Increased rigidity or stiffness has some advantages, in that the lenses handle very well and are a perfect choice for people who exhibit poor handling capabilities. Increased rigidity might also suggest that such lenses may mask more corneal astigmatism than traditionally very flexible hydrogel lenses, but that has not been our experience clinically. The mechanical properties of these lenses do pose some problems in that they are less able to conform easily to the shape of the eye and fitting is critical, with loose lenses exhibiting poor comfort. Additionally, the rigidity of these materials may be implicated in a variety of mechanical complications seen with silicone hydrogel lenses, including papillary conjunctivitis and superior epithelial splits (Holden 2001, Jalbert 2001, O'Hare 2001, Skotnisky 2002, Jones 2002, Dumbleton 2002).
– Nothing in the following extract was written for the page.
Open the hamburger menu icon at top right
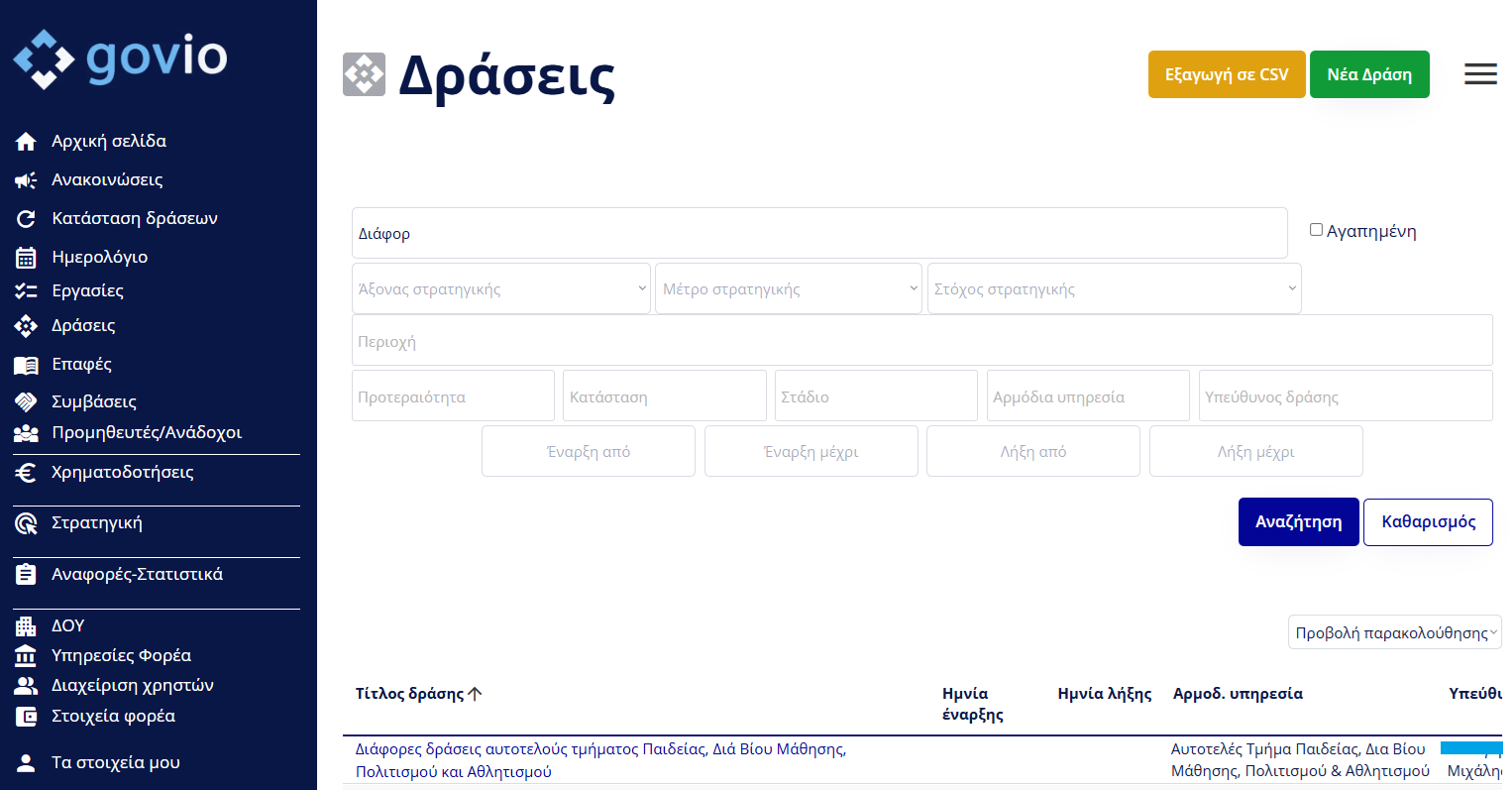pos(1480,74)
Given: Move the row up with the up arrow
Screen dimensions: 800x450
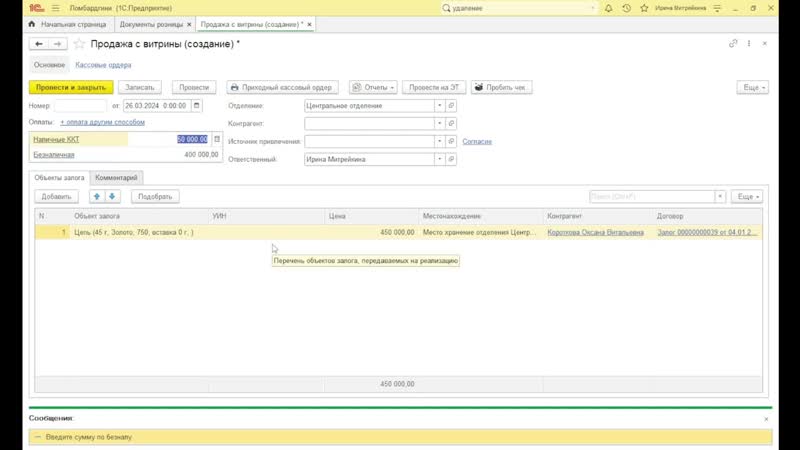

Hydrogel Classification Systems
With such a wide variety of soft contact lens materials available to clinicians, it is important that some form of classification system exists to delineate materials which are different from each other. To complicate matters, four such systems currently exist to subdivide and classify hydrogel materials:
- Commercial name This is the name given to the lens by the manufacturer and is the typical brand name by which practitioners and patients alike know a particular lens type. Examples include Acuvue, Proclear, Soflens 66 and Frequency 55.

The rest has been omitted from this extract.